Cambio de abridor: la sorpresa estratégica
Inicialmente, Cervelli había planeado abrir con Michael Lorenzen, pero finalmente decidió confiar la responsabilidad a Aaron Nola, quien había mostrado un gran rendimiento durante la fase de grupos. La intención era mantener a Lorenzen disponible para una hipotética final o para combinarlo estratégicamente en el bullpen si surgía la necesidad.
Nola respondió de manera sólida durante sus primeras entradas, limitando el daño ante una ofensiva venezolana poderosa. Sin embargo, al llegar al quinto episodio, Cervelli decidió dar entrada a Lorenzen, confiando en que podría mantener la ventaja hasta el octavo inning.
Mantener a Lorenzen pese a la presión
Cuando Lorenzen enfrentó problemas en la séptima entrada con dos outs y un corredor en base, algunos cuestionaron por qué no se optó por otro relevista. Cervelli explicó que seguía confiando plenamente en su abridor, considerando que las carreras recibidas fueron producto del excelente bateo de Venezuela y no de un mal desempeño del lanzador.
“En mi mente, ése era el tipo”, afirmó Cervelli. Reconoció que Lorenzen había trabajado bien previamente y que solo enfrentó presión por parte de una ofensiva de élite. Esta decisión refleja la confianza del manager y su voluntad de asumir riesgos tácticos para mantener abiertas las opciones estratégicas.
Reconocimiento al mérito de Venezuela
La victoria de Venezuela se construyó con hits oportunos y rallies que dieron vuelta al marcador. Cervelli destacó que su equipo no estaba enfrentando a un rival cualquiera, sino a una selección llena de talento y jugadores con experiencia en las Grandes Ligas, reconociendo el mérito del adversario.

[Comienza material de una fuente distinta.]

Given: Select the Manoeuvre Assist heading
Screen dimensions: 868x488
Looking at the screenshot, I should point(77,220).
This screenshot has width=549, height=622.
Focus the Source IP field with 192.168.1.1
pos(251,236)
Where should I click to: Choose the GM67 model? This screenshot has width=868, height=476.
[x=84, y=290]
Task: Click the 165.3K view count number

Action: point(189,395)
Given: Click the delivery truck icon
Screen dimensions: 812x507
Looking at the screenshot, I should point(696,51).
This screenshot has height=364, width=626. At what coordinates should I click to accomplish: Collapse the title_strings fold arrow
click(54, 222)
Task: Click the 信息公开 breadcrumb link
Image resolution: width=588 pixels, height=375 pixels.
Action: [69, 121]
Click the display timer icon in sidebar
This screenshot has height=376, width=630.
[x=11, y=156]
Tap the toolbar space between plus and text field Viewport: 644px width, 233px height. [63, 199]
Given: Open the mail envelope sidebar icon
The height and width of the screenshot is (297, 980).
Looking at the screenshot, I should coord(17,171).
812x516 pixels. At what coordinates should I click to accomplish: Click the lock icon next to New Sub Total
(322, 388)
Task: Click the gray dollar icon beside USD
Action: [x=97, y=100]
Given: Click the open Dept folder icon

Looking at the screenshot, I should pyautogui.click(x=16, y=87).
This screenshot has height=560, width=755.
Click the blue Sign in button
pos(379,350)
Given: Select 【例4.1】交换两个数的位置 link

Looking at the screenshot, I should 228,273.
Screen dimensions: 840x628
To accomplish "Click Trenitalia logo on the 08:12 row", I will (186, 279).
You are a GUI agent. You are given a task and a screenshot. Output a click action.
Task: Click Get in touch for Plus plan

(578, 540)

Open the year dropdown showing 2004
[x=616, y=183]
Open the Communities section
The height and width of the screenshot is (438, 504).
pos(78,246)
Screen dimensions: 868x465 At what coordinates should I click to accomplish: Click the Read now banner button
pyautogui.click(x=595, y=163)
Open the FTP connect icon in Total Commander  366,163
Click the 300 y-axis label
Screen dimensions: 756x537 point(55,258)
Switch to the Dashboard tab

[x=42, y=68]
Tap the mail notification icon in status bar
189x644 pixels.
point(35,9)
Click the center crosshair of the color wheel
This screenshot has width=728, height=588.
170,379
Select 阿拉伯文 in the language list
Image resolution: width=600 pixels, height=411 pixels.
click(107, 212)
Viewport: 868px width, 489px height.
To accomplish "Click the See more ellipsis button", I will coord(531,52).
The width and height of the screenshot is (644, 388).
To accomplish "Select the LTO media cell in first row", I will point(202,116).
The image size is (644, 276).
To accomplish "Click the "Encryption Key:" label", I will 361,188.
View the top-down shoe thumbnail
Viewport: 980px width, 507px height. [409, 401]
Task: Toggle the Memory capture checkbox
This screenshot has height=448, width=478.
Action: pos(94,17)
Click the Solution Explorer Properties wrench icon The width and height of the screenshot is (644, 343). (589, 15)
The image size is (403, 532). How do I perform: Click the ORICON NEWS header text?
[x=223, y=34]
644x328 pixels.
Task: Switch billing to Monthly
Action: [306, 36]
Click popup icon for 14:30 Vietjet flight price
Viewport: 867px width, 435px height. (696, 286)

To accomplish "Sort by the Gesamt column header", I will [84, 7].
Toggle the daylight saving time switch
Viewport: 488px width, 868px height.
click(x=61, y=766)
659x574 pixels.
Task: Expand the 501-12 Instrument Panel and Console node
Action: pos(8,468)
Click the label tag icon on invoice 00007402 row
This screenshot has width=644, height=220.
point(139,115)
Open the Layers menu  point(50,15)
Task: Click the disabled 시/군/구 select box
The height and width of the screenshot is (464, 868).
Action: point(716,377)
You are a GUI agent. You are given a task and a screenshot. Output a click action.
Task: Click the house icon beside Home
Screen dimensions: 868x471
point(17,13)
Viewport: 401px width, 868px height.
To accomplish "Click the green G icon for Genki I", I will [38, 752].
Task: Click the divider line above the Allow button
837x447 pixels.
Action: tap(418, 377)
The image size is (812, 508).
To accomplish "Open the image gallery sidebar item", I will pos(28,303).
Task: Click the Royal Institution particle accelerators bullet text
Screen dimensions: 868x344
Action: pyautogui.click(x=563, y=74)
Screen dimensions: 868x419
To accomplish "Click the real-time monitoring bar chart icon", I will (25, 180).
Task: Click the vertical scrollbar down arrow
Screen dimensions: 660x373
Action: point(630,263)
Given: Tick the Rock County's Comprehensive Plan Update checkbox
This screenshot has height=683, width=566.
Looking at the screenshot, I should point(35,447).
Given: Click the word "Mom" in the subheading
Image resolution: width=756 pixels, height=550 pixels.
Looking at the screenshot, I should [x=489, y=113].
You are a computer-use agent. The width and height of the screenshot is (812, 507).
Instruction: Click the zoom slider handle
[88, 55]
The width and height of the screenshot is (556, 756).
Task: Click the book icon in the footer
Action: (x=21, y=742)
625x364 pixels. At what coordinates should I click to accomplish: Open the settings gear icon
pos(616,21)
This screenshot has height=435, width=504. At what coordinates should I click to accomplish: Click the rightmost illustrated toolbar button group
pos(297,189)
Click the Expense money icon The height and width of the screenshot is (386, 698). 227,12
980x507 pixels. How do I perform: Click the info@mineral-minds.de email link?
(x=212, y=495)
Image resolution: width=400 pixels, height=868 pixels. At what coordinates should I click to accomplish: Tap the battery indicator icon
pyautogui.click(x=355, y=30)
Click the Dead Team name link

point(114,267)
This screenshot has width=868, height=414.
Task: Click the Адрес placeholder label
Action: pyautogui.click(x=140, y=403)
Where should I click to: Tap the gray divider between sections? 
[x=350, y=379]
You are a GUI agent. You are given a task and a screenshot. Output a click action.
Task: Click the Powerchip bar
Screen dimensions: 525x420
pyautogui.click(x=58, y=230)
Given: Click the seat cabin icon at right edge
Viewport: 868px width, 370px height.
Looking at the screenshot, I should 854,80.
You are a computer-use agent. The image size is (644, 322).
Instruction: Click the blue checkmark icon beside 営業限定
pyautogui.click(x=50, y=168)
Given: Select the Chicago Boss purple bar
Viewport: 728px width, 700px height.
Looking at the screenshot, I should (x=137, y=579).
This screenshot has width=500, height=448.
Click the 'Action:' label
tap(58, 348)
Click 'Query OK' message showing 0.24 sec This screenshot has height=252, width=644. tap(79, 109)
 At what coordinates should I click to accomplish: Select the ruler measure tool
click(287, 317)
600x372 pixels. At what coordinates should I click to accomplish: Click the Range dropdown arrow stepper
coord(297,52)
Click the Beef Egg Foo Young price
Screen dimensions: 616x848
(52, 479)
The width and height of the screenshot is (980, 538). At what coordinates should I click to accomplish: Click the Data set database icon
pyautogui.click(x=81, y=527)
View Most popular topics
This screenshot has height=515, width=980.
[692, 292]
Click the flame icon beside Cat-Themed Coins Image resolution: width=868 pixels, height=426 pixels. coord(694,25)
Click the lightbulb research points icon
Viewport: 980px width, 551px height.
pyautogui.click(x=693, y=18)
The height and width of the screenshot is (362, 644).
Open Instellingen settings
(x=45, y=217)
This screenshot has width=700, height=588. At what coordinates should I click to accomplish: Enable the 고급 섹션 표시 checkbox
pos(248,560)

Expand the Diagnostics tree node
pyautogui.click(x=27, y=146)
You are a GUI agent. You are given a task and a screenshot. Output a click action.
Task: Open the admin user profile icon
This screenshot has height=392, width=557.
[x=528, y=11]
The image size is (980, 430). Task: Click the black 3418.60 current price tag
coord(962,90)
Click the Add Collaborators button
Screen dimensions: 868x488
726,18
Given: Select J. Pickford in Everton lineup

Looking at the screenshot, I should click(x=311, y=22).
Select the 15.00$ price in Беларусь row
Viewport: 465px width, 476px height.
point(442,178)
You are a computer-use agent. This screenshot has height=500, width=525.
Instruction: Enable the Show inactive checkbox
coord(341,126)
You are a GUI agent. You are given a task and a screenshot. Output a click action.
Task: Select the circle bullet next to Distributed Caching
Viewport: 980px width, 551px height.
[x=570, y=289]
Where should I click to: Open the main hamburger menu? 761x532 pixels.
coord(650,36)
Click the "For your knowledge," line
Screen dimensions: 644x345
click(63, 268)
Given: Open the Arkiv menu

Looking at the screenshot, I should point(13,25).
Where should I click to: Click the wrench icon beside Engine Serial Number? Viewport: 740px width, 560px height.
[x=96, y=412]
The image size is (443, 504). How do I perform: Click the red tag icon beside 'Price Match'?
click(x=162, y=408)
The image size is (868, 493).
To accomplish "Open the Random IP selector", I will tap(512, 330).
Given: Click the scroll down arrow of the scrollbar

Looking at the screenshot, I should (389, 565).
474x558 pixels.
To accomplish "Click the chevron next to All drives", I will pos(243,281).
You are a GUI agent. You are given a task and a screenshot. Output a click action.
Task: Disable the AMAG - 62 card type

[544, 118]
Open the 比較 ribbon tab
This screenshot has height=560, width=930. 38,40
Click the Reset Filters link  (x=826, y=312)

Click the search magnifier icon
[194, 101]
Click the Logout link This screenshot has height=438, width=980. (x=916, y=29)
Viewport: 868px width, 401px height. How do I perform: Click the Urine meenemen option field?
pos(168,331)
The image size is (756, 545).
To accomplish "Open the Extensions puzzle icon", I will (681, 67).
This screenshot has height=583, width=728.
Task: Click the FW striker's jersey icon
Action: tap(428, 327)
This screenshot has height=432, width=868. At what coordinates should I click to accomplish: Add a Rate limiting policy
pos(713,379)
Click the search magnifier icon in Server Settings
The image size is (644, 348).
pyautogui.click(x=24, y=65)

Cierre de un torneo memorable para Italia
Aunque Italia no logró llegar a la final, su actuación en el Clásico Mundial fue histórica, con sorpresas y actuaciones destacadas ante equipos favoritos. Las decisiones de pitcheo de Cervelli, especialmente sobre Nola y Lorenzen, reflejaron una estrategia audaz basada en la confianza en sus jugadores y la intención de competir al máximo nivel.